A year ago palliative care was totally ignored in the new government’s debut budget. It was a notable slight after the Liberals had promised to inject $3 billion into home and palliative care over four years. But in a classic example of better late than never, their second budget, released March 22, has doubled the total commitment to $6 billion, but spread it over 10 years.
Exactly when those funds will start to flow and how they will be allocated remain unanswered questions. Indeed, the budget signalled no sense of urgency. Palliative care was mentioned briefly on page 158 of a 278-page document in a sentence that said, “Canadians can expect improved access to home, community and palliative care services.” The only other mentions related to a separate $184-million, five-year investment in home and palliative care services for First Nations and Inuit.
Yet it was a positive week for palliative-care advocates. A day before the budget, a private member’s bill on palliative care moved closer to becoming law when it won unanimous approval from a House of Commons committee. The bill, introduced by Conservative Marilyn Gladu, mandates the development of a national palliative-care framework.
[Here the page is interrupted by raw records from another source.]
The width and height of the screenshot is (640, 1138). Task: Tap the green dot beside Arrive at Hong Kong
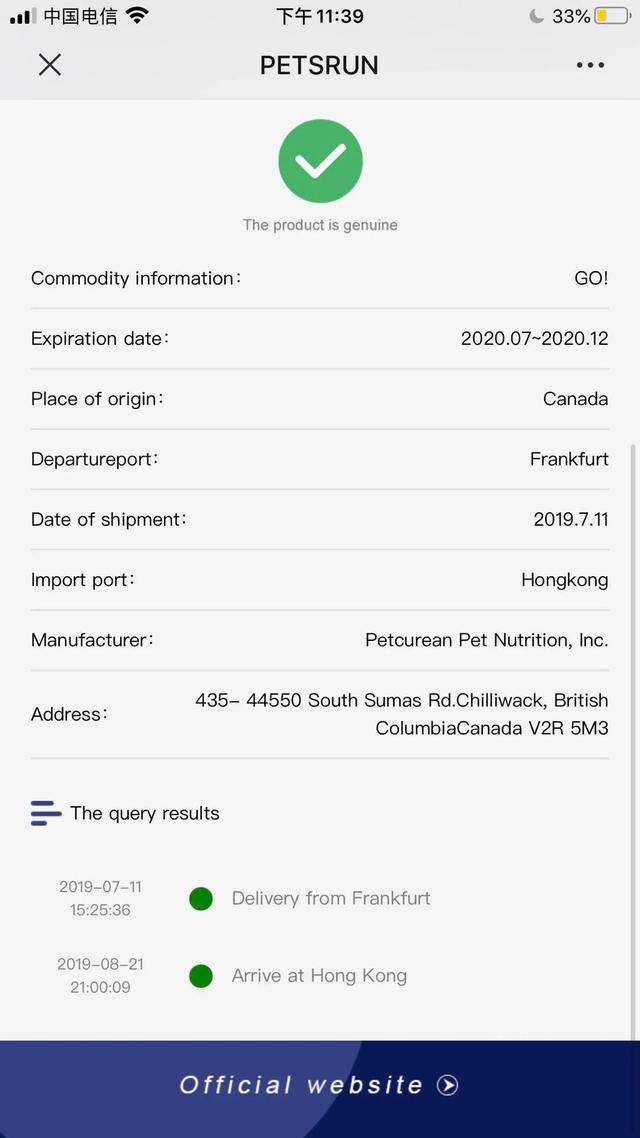201,976
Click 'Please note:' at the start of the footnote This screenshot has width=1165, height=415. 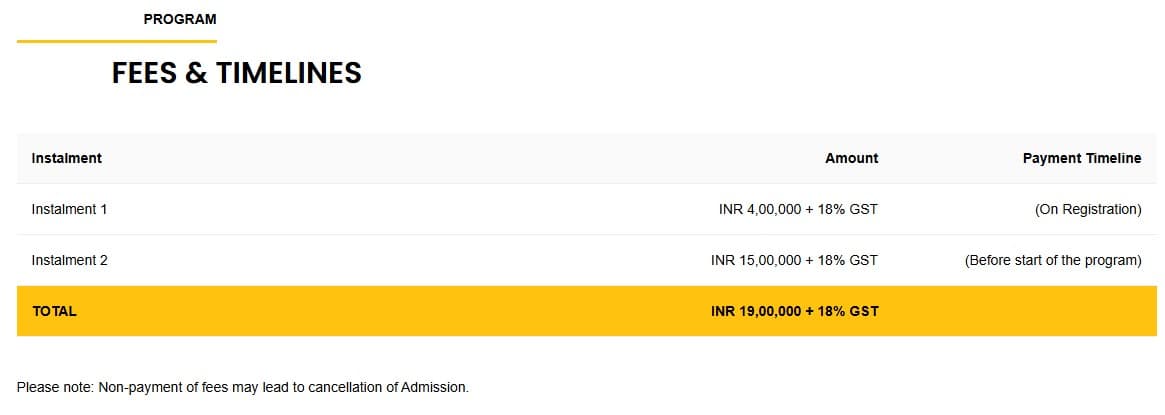tap(55, 387)
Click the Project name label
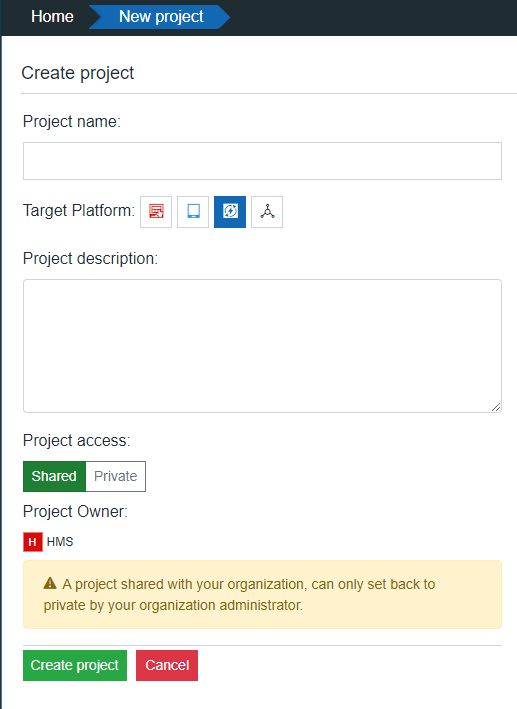 tap(72, 122)
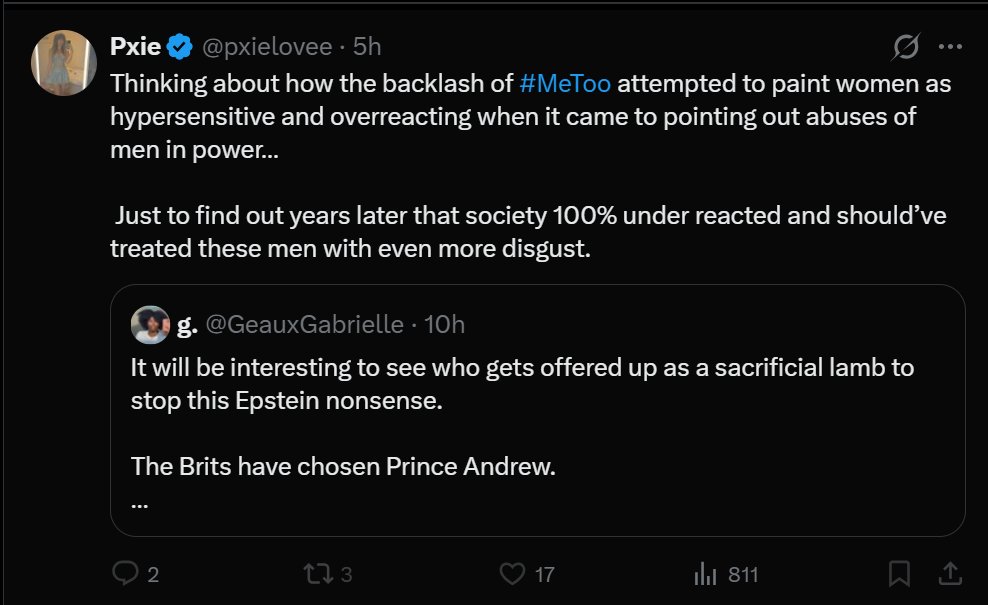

It had previously received all-party approval on second reading and now seems a safe bet to pass third reading in the House and then Senate approval, making it law perhaps before the summer recess.
With a law in the books and budget funding in place, the vital work to improve the dreadful state of palliative care in Canada can begin in earnest. Estimates say up to 70 per cent of Canadians have no access to the type of end-of-life services provided by palliative caregivers. Instead, their final days are typically lived, at significant public expense, in hospitals which often lack the resources to properly support palliative patients.
This situation was never acceptable but it became particularly unjust last year when Canada legalized medically-assisted death. We became a nation which granted those who are suffering and facing a foreseeable death the right to be killed but denied them an equal right to access quality end-of-life palliative care.
The almost overnight legalization of euthanasia and assisted suicide was sold as giving people a choice. But what kind of choice is it if the only option to assisted death is living your dying days without care or with inadequate care?
That’s why the creation of a national palliative care network is so important. Now that the money is starting to arrive, it’s time to get on with it. In a hurry.